価格競争が止まらない「ソーセージ」の経済学

好調プリマ「香薫」に大手各社が安売りで対抗

全国のスーパーマーケットにおける各社主力ブランドの平均販売単価の推移(調査会社True Dataの集計)を見ると、高価格帯にある2商品、特に「アルトバイエルン」の値下がりが目立つ。2年前には2袋400円程度だったのが、最近は360円を割ってきている。高価格帯の商品は「香薫」など中価格帯の商品よりも内容量が多いため、グラム単価が店や日によって逆転する現象も起きている。

一方、2袋200円台後半の中価格帯商品のうち、「香薫」や「燻製屋」の価格は比較的安定しているが、2017年2月に日本ハムが発売した「豊潤あらびきウインナー」(90g×2)は値下がりが顕著だ。

商品の価格は基本的にスーパーなどの小売り側が決める。ただ、メーカー側は一定期間の仕入れ実績に比例したリベート(販売奨励金)や、仕入れ条件を満たした際の達成リベート、あるいは特売の協賛金などを小売り側に支払うことで値引き原資を提供している。つまり、店頭価格にはリベートなどを通じてメーカー側の価格戦略が間接的に反映されることが多い。

プリマハム「香薫」の躍進

日本ハム、伊藤ハムの安値攻勢は、とりわけ近年シェアを急拡大したプリマハムの「香薫」を意識したものだ。

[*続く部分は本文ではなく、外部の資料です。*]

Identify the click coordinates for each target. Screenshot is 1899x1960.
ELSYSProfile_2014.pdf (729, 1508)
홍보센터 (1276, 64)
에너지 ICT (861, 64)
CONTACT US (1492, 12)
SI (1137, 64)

各ブランドの1店当たり売上金額の推移を見ると「シャウエッセン」の1位は揺るがないが、「アルトバイエルン」と「香薫」が2位争いで抜きつ抜かれつの大接戦を演じているのがわかる。売上点数ベースでは完全に「香薫」が2位の座を確立している。伊藤ハムは値下げを駆使して何とかシェア挽回を図っている格好だ。

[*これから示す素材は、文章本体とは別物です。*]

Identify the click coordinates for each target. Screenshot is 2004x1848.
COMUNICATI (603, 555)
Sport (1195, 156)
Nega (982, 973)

日本ハムの「豊潤」は、「香薫」の対抗商品として価格帯を合わせて投入されたが、いま一つ伸びに欠ける。当初、社内で心配された「シャウエッセン」とのカニバリゼーション(売り上げの奪い合い)はほぼ杞憂だったものの、「香薫」に対抗するという本来の目標にはまだ遠い状況。そのため、価格面で刺激してブランド認知度向上を図っているように思われる。